AIM OF THE EXERCISE: Below are some records; quote exactly the lines from the one that contains "Task: Click the poker cards 7-2 avatar" through the one that contains "This screenshot has width=1103, height=888.", inclusive, and no others.

(Saved entries)
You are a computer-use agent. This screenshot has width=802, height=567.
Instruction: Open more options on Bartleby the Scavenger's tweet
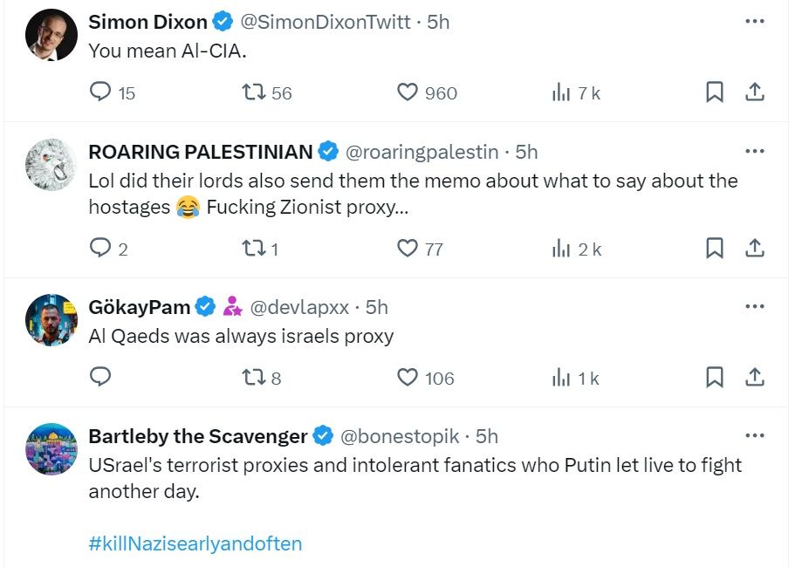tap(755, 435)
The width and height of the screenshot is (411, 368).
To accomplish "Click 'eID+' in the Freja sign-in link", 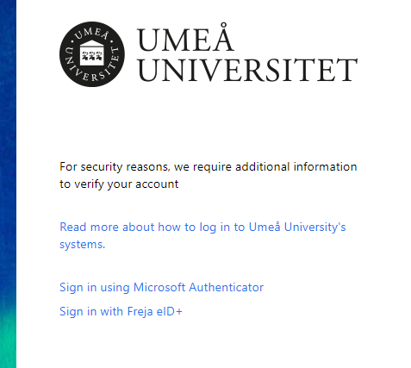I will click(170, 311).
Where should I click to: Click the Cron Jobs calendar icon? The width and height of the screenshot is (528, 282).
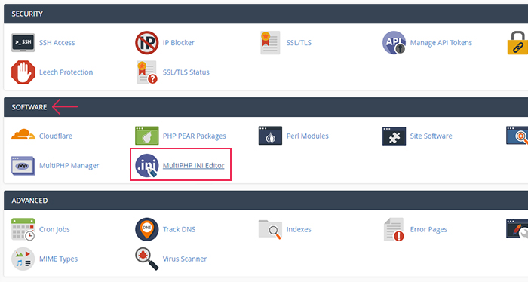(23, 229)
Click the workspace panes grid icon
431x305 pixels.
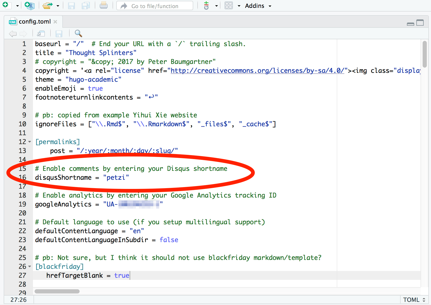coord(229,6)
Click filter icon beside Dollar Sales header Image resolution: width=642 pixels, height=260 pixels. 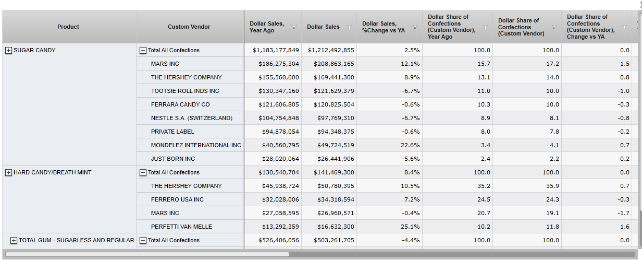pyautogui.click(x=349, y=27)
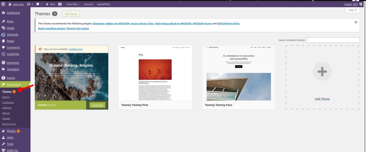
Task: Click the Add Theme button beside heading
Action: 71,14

--

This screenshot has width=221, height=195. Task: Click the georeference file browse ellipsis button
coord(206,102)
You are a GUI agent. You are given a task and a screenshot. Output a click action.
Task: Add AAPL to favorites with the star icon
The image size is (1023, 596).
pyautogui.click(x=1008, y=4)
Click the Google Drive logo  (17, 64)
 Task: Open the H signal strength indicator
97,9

==

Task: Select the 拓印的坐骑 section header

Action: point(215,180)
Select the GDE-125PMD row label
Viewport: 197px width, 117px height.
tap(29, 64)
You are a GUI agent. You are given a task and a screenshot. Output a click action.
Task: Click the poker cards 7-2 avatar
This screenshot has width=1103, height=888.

ANSWER TO THIS EXERCISE:
Task: Click the poker cards 7-2 avatar
This screenshot has width=1103, height=888.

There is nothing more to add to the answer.